On Wed, 9 Aug 2023 at 08:16, Muhammad Usama Anjum
<usama.anjum@collabora.com> wrote:
> This IOCTL, PAGEMAP_SCAN on pagemap file can be used to get and/or clear
> the info about page table entries. The following operations are supported
> in this ioctl:
> - Get the information if the pages have Async Write-Protection enabled
>   (``PAGE_IS_WPALLOWED``), have been written to (``PAGE_IS_WRITTEN``), file
>   mapped (``PAGE_IS_FILE``), present (``PAGE_IS_PRESENT``), swapped
>   (``PAGE_IS_SWAPPED``) or page has pfn zero (``PAGE_IS_PFNZERO``).
> - Find pages which have been written to and/or write protect
>   (atomic ``PM_SCAN_WP_MATCHING + PM_SCAN_CHECK_WPASYNC``) the pages
>   atomically.

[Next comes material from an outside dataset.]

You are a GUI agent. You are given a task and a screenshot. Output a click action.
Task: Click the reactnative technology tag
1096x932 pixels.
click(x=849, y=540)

The (``PM_SCAN_WP_MATCHING``) is used to WP the matched
>   pages. The (``PM_SCAN_CHECK_WPASYNC``) aborts the operation if
>   non-Async-Write-Protected pages are found. Get is automatically performed
>   if output buffer is specified.
>
> This IOCTL can be extended to get information about more PTE bits. The
> entire address range passed by user [start, end) is scanned until either
> the user provided buffer is full or max_pages have been found.
>
> Reviewed-by: Andrei Vagin <avagin@gmail.com>
> Reviewed-by: Michał Mirosław <mirq-linux@rere.qmqm.pl>

Still applies, thanks! Please find some mostly-polishing comments below.

> Signed-off-by: Michał Mirosław <mirq-linux@rere.qmqm.pl>
> Signed-off-by: Muhammad Usama Anjum <usama.anjum@collabora.com>

> ---
> Changes in v28:
> - Fix walk_end one last time after doing through testing
>
> Changes in v27:
> - Add PAGE_IS_HUGE

It seems to be missing from the commitmsg, though. But maybe listing
all the flags there is redundant, since a doc is coming anyway and the
values are listed in the .h?

[...]
> --- a/fs/proc/task_mmu.c
> +++ b/fs/proc/task_mmu.c
[...]
> +#ifdef CONFIG_TRANSPARENT_HUGEPAGE
> +static unsigned long pagemap_thp_category(pmd_t pmd)
> +{
> +       unsigned long categories = PAGE_IS_HUGE;
> +
> +       if (pmd_present(pmd)) {
> +               categories |= PAGE_IS_PRESENT;
> +               if (!pmd_uffd_wp(pmd))
> +                       categories |= PAGE_IS_WRITTEN;
> +               if (is_zero_pfn(pmd_pfn(pmd)))
> +                       categories |= PAGE_IS_PFNZERO;
> +       } else if (is_swap_pmd(pmd)) {
> +               categories |= PAGE_IS_SWAPPED;
> +               if (!pmd_swp_uffd_wp(pmd))
> +                       categories |= PAGE_IS_WRITTEN;
> +       }
> +
> +       return categories;
> +}

I guess THPs can't be file-backed currently, but can we somehow mark
this assumption so it can be easily found if the capability arrives?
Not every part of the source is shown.